Teoria do resmungo

JOÃO CÉSAR DAS NEVES | DN 2015.04.08

Portugal é resmungão. É mesmo muito resmungão. Chegámos a elevar o resmungo a património nacional, ainda que ausente das listas oficiais. Tivemos até resmungões de génio, como Diogo do Couto, Bordalo Pinheiro ou Almada Negreiros. Para lá do valor cultural, frequentemente omisso, o tema ganhou candência pelo recente regresso da institucionalização do processo. Cada vez mais temos partidos, movimentos, blogues e organizações criados exclusivamente para resmungar.
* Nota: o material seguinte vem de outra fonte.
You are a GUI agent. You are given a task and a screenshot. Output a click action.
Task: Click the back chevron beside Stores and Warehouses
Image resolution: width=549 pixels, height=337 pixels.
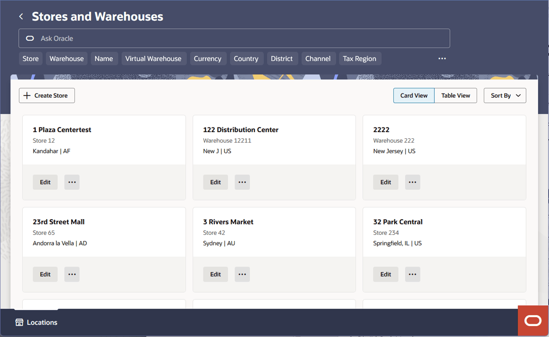pos(21,16)
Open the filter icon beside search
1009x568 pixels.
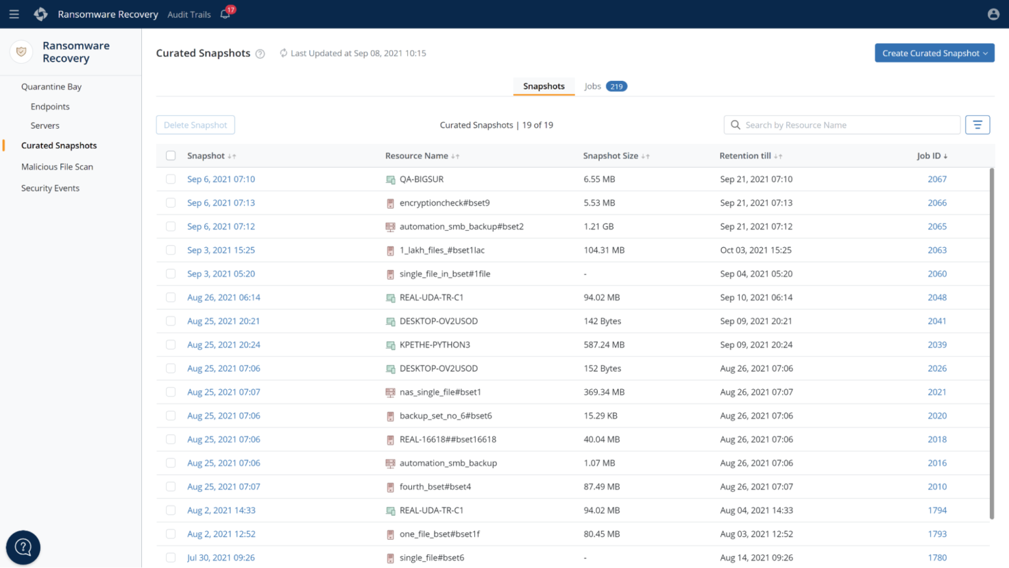tap(977, 125)
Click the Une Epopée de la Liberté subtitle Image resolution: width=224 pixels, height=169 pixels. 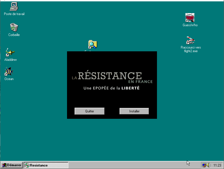tap(111, 88)
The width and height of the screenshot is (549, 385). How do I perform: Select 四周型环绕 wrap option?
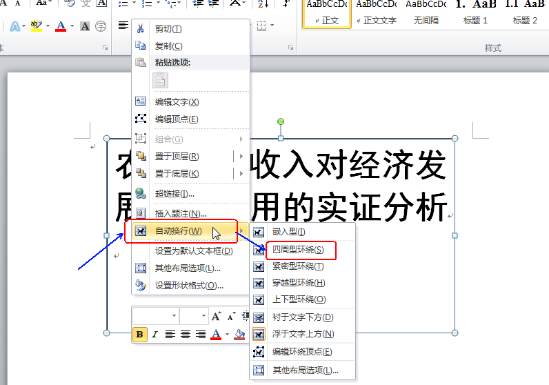click(297, 249)
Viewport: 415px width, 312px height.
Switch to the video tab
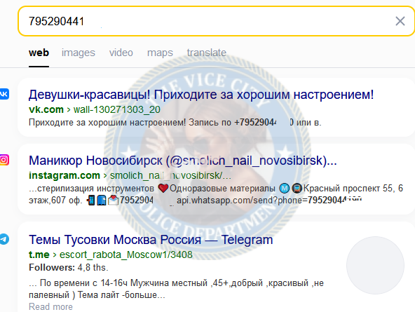(x=121, y=53)
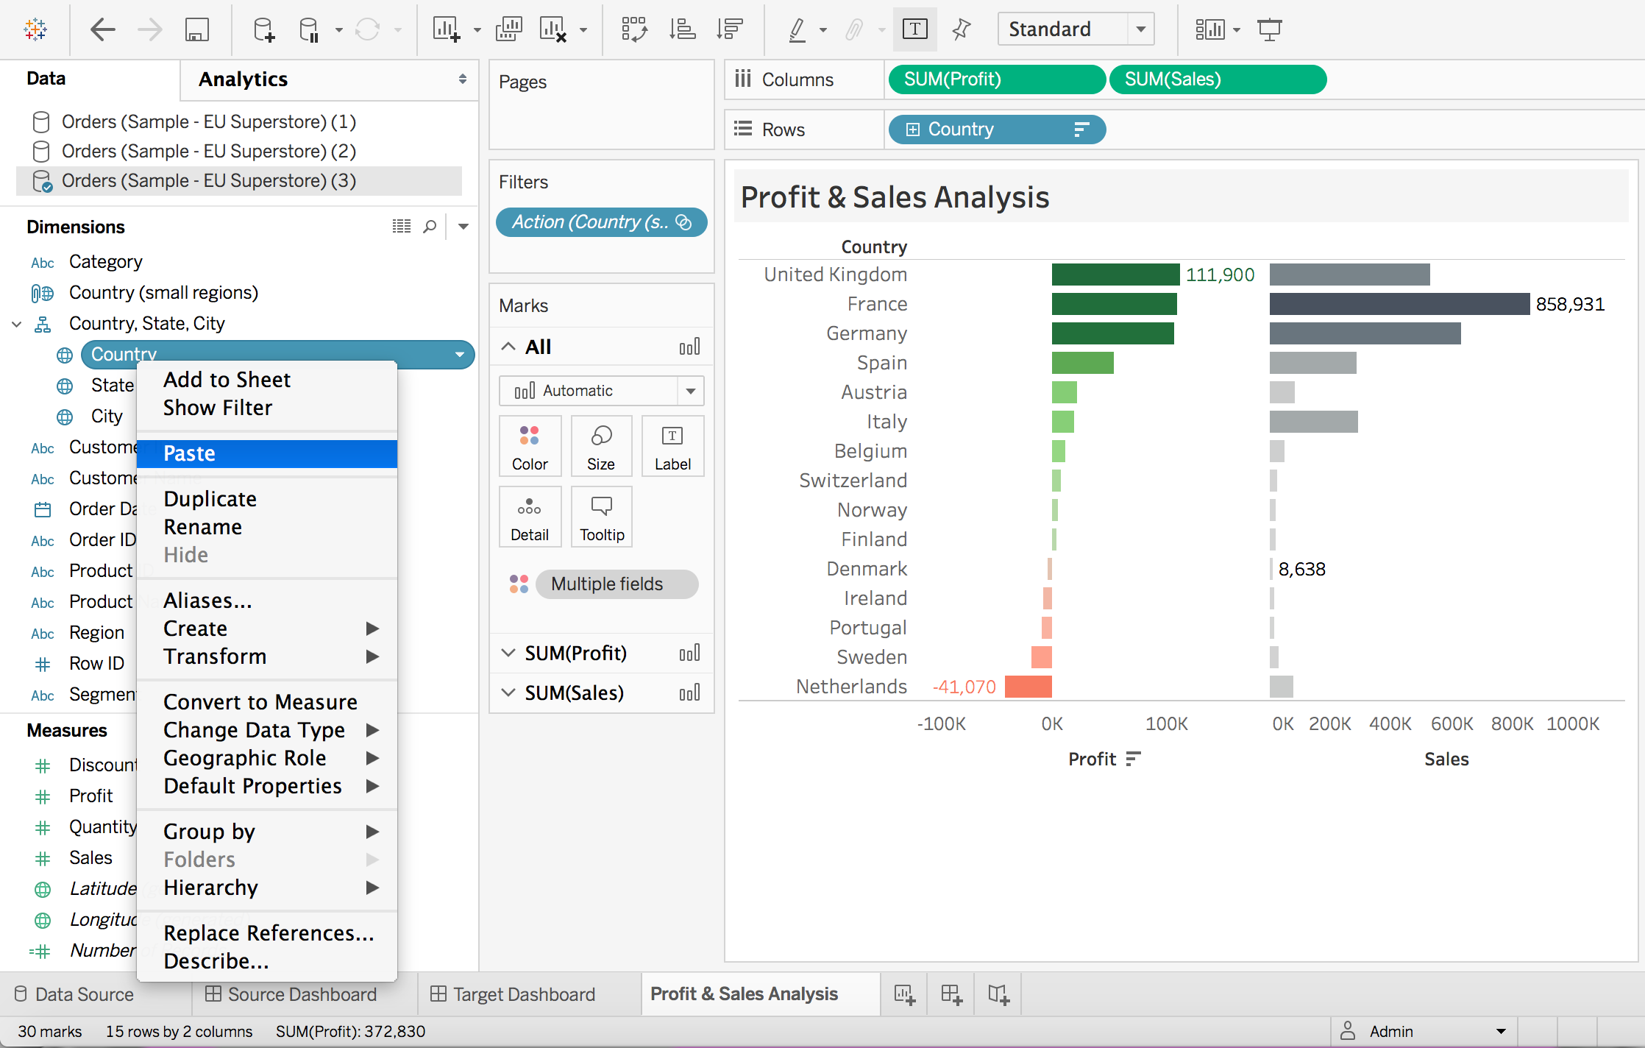This screenshot has width=1645, height=1048.
Task: Click the Presentation Mode icon
Action: click(x=1269, y=30)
Os autodenominados "indignados", "inflexíveis" ou "revoltados", assumem claramente não pretenderem mais do que rezingar.
Entender o processo implica clarificar noções e estabelecer aspectos conceptuais. Tal exige uma teoria do resmungo de que aqui apenas se apresentam os prolegómenos.
O elemento definitório do resmungão é a sua natureza eminentemente negativa. Não afirma nada, não acha nada, não contém nada. Limita-se a grunhir desconforto. Resmungar tem ligações ao universo lógico do protesto, mas com especificidades próprias. Pode definir-se como um embrião, um esboço, um arremedo de protesto. O conceito é claro; a confusão resulta do pulular de resmungos disfarçados de outras actividades.
Quem protesta tem um alvo definido, uma questão substantiva, um fim determinado; quem resmunga pouco mais formula do que um incómodo. Um ataque ou insulto dirigem-se a vítimas concretas que pretende atingir, com um propósito particular; o resmungão limita-se a arejar irritação. Emitir um protesto honesto e sincero tem razões conscientes e válidas para acusar alguém. O resmungão finge protestar adoptando teorias alheias, das quais ignora não só a validade mas muitas vezes até o conteúdo. Limitar--se a apontar os "suspeitos do costume" não é protesto genuíno. Tais insultos devem em rigor ser despromovidos a resmungos.
O rezingão também se costuma disfarçar de crítico. Aliás a maior parte das pessoas que resmunga diz estar a fazer críticas, embora se encontre longe disso. De facto, ainda mais do que no protesto, uma crítica exige análise, identificação de causas, relações, efeitos e consequências. Claro que, para se mascarar assim, o resmungo tem de fingir basear-se em teorias e raciocínios fundamentados. Mas o menor abalo manifesta-os como postiços e frágeis. Em geral limita-se a invocar aquilo que "toda a gente sabe" e ele evidentemente ignora. Quando, por exemplo, culpa o euro, a Alemanha ou a troika pela crise nacional, o resmungão não faz a menor ideia dos efeitos da moeda única, subtilezas da política europeia ou alternativas ao programa de ajustamento. Limitando-se a repetir argumentos da moda não chega a criticar. Realmente apenas rezinga.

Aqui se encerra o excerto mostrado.